Dębionek is a village in the administrative district of Gmina Sadki, within Nakło County, Kuyavian-Pomeranian Voivodeship, in north-central Poland.

==History==
The area formed part of Poland since the establishment of the state in the 10th century. Dębionek was a private village of Polish nobility, administratively located in the Nakło County in the Kalisz Voivodeship in the Greater Poland Province of the Kingdom of Poland.

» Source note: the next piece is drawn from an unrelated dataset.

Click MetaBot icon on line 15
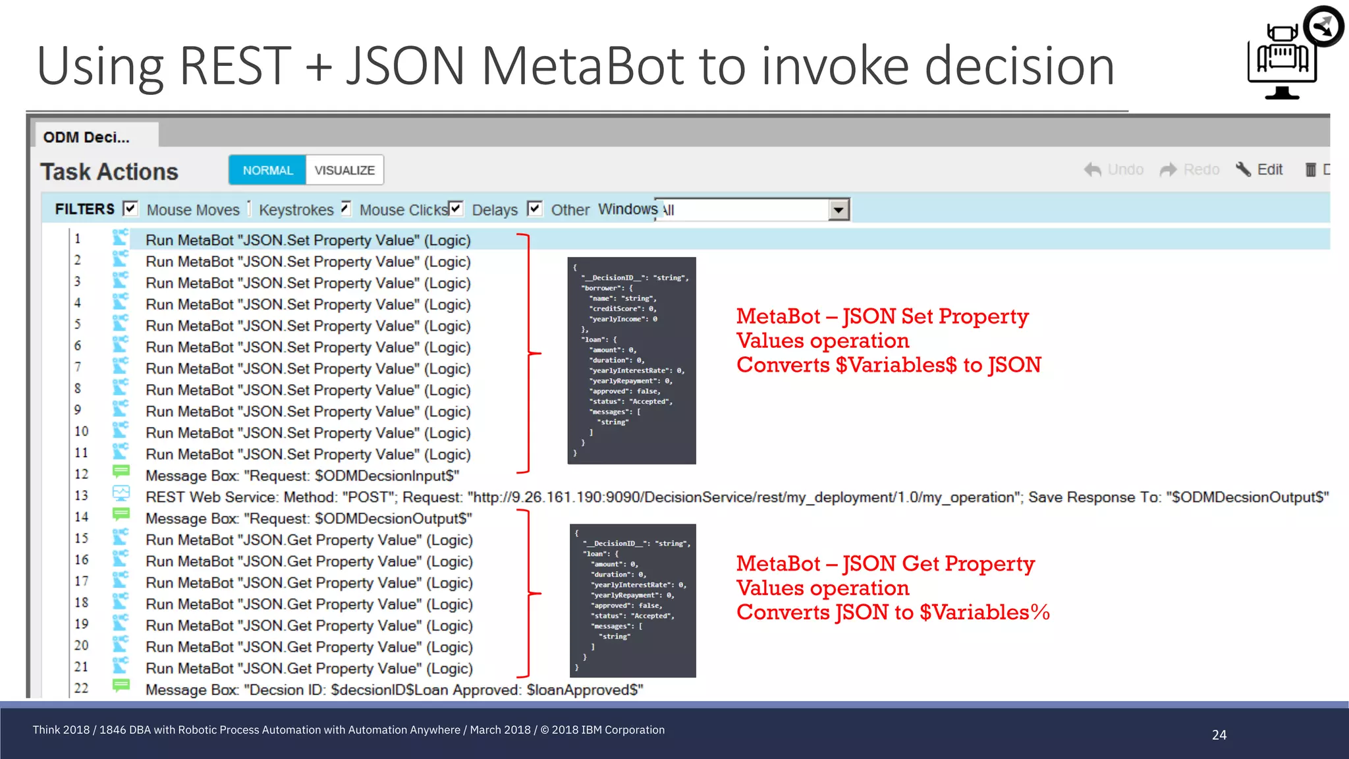1349x759 pixels. 120,538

The village was annexed by Prussia in the late-18th-century Partitions of Poland, and was also part of Germany from 1871. Following World War I, Poland regained independence and control of the village.

During the German occupation of Poland (World War II), Poles from Dębionek were among the victims of massacres of Poles from the county, perpetrated by the SS and Selbstschutz in the forest near Sadki in October and November 1939 as part of the Intelligenzaktion.